The following code shows a complete example.

use substrate_stellar_sdk::{
    horizon::Horizon, network::TEST_NETWORK, Asset, IntoSecretKey, Memo, MilliSecondEpochTime,
    MuxedAccount, Operation, Price, PublicKey as StellarPublicKey, SecondEpochTime, StroopAmount,
    TimeBounds, Transaction, TransactionEnvelope, XdrCodec,
};

// ...
// in some function:

const ACCOUNT_ID1: &str = "GDGRDTRINPF66FNC47H22NY6BNWMCD5Q4XZTVA2KG7PFZ64WHRIU62TQ";
const ACCOUNT_ID2: &str = "GBNKQVTFRP25TIQRODMU5GJGSXDKHCEUDN7LNMOS5PNM427LMR77NV4M";
const ACCOUNT_ID3: &str = "GCACWDM2VEYTXGUI3CUYLBJ453IBEPQ3XEJKA772ARAP5XDQ4NMGFZGJ";

const SIGNER1: &str = "SCVKZEONBSU3XD6OTHXGAP6BTEWHOU4RPZQZJJ5AVAGPXUZ5A4D7MU6S";
const SIGNER3: &str = "SDOKV37I4TI655LMEMDQFOWESJ3LK6DDFKIVTYKN4YYTSAYFIBPP7MYI";

// Step 1: instantiate horizon server
let horizon = Horizon::new("https://horizon-testnet.stellar.org");

// Step 2: fetch next sequence number of account
let next_sequence_number = horizon.fetch_next_sequence_number(ACCOUNT_ID1, 10_000)?;

debug::info!("Sequence number: {}", next_sequence_number);

// Step 3: build transaction
let mut transaction = Transaction::new(
    ACCOUNT_ID1,
    next_sequence_number,
    Some(321),
    Some(TimeBounds::from_time_points(
        SecondEpochTime(162620000),
        MilliSecondEpochTime(1_667_257_200_000),
    )),
    Some(Memo::from_text_memo("Hello World!")?),
)?;

// Step 4: add operations
transaction.append_operation(
    Operation::new_payment(
        ACCOUNT_ID2,
        Asset::from_asset_code("USD", ACCOUNT_ID3)?,
        StroopAmount(1_234_560_000),
    )?
    .set_source_account(ACCOUNT_ID3)?,
)?;

transaction.append_operation(Operation::new_manage_sell_offer(
    Asset::from_asset_code("DOMINATION", ACCOUNT_ID2)?,
    Asset::native(),
    "152.103",
    Price::from_float(4.58)?,
    Some(1742764),
)?)?;

// Step 5: transform into transaction envelope and sign
let mut envelope = transaction.into_transaction_envelope();

// Step 6: sign transaction envelope
envelope.sign(
    &TEST_NETWORK,
    vec![&SIGNER1.into_secret_key()?, &SIGNER3.into_secret_key()?],
)?;

// Step 7: submit transaction
let submission_response = horizon.submit_transaction(&envelope, 60_000, true);
debug::info!("Response: {:?}", submission_response);

Stellar XDR Types

Stellar defines a bunch of data types on a protocol level. These types are serialized and deserialized using the XDR standard.

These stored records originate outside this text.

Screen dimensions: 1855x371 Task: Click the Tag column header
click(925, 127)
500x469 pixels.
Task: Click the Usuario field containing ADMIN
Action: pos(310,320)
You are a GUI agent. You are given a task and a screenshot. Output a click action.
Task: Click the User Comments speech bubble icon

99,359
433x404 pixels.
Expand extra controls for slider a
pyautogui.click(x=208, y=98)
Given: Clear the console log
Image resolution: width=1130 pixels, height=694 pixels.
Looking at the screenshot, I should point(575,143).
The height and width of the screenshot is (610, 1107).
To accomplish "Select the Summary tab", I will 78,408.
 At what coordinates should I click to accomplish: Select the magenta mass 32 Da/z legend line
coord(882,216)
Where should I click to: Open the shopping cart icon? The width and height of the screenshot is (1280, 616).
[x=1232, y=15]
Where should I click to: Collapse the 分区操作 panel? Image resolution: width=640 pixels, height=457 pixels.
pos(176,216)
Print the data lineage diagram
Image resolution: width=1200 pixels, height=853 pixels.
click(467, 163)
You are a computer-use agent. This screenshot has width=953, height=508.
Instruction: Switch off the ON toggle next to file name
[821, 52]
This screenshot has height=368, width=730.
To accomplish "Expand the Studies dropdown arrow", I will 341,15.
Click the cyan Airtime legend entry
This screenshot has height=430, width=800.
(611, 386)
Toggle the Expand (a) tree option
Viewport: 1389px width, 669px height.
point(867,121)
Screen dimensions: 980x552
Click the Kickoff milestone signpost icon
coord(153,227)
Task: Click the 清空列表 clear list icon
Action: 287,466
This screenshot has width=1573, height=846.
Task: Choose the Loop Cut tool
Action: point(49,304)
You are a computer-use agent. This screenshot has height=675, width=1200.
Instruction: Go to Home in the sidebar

This crates contains all these Stellar defined types (in substrate_stellar_sdk::types) including a complete XDR encoder and decoder for these types. For that purpose every type implements the trait XdrCodec, which provides the following methods:

  • fn to_xdr(&self) -> Vec<u8>: encode as binary XDR
  • fn to_base64_xdr(&self) -> Vec<u8>: encode as XDR, afterwards encode result as base64
  • from_xdr<T: AsRef<[u8]>>(input: T) -> Result<Self, DecodeError>: decode binary XDR
  • from_base64_xdr<T: AsRef<[u8]>>(input: T) -> Result<Self, DecodeError>: decode as base64, then decode result as XDR

Autogenerator

The types and the XDR decoder are automatically generated via the tool in /autogenerator. This generator will download the latest Stellar types from the Stellar Core GitHub repository and will generate the types and XDR decoder.

Crate Feature all-types

By default not all Stellar types will be generated. Missing types are special types that are only used internally for the consensus mechanism. In order to generate all types, use the feature flag all-types.